Port 8000 — Medical LightRAG Pipeline

The LightRAG wrapper exposes a five-step clinical assessment pipeline for infant diagnosis:

/initial-symptoms   — Step 1: critical/emergency condition screening
/red-flag-response  — Step 2: common non-emergency condition identification
/differentiate      — Step 3: top-2 probable conditions with rationale
/in-depth-questions — Step 4: follow-up questions for top conditions
/final-diagnosis    — Step 5: final diagnosis and recommendation

The schema accepts infant_age_months and day_of_illness as required fields alongside symptom arrays. The knowledge base contains medical conditions: intracranial tumors, infectious diseases (diphtheria, encephalitis, rubella, tuberculosis), congenital malformations (Down syndrome, DiGeorge, dextrocardia), pediatric hematologic conditions, neurological disorders, and respiratory conditions.
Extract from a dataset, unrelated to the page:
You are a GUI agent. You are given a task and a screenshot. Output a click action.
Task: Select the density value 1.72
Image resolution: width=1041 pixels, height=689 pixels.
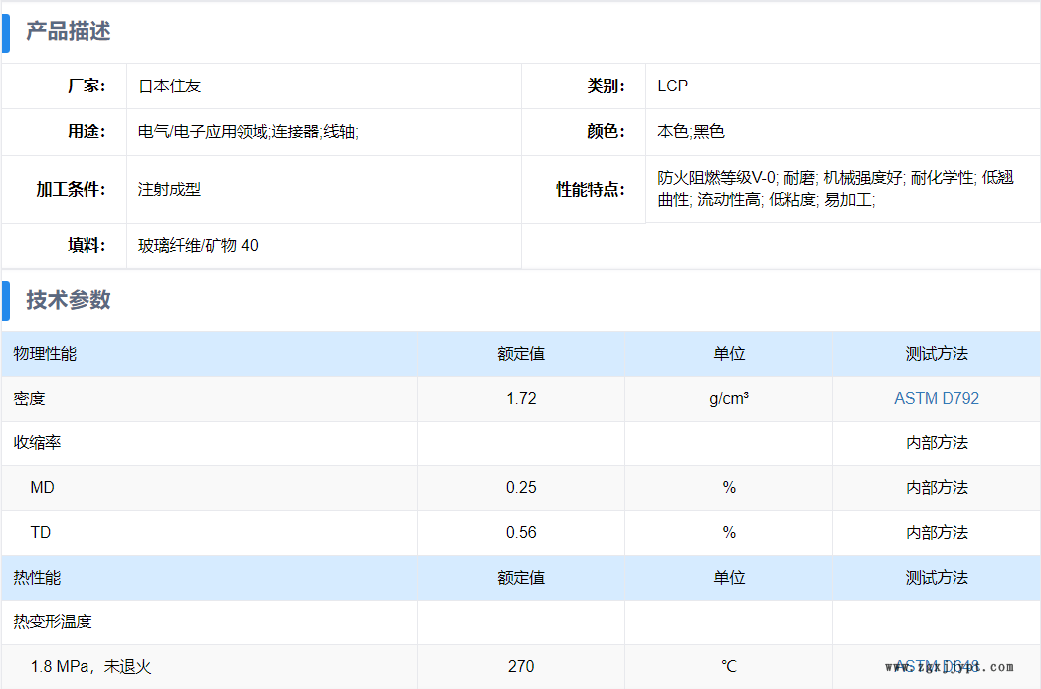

Unauth LLM query execution confirmed. The /query POST returned a full LLM response to a test query with medical KB context, disclosing the breadth of the indexed corpus.

Port 9000 — Video RAG Search API

A separate FastAPI service returns video content metadata from the Pukaar Cry library. Unauth /search POST returns:

chunk_text: content descriptions for infant health education videos
video_url: direct S3 URLs (pukaarcry.s3.ap-south-1.amazonaws.com)
thumbnail_url: direct S3 thumbnail URLs

Sample query "infant symptoms fever" returned a video titled “Baby Fever: When to Visit the Doctor vs. When to Wait” with direct media URLs for infants aged 1-3 months.

What this chain means

An anonymous caller can:

Submit infant symptoms to /initial-symptoms and walk the full 5-step diagnosis pipeline
Search the infant health video library via /search without credentials
Retrieve S3 media URLs for any content in the video corpus

The S3 URLs are direct — no signed URL expiry was observed in the returned payload format. Bucket policy is not confirmed open, but the API is serving URLs without any access gate.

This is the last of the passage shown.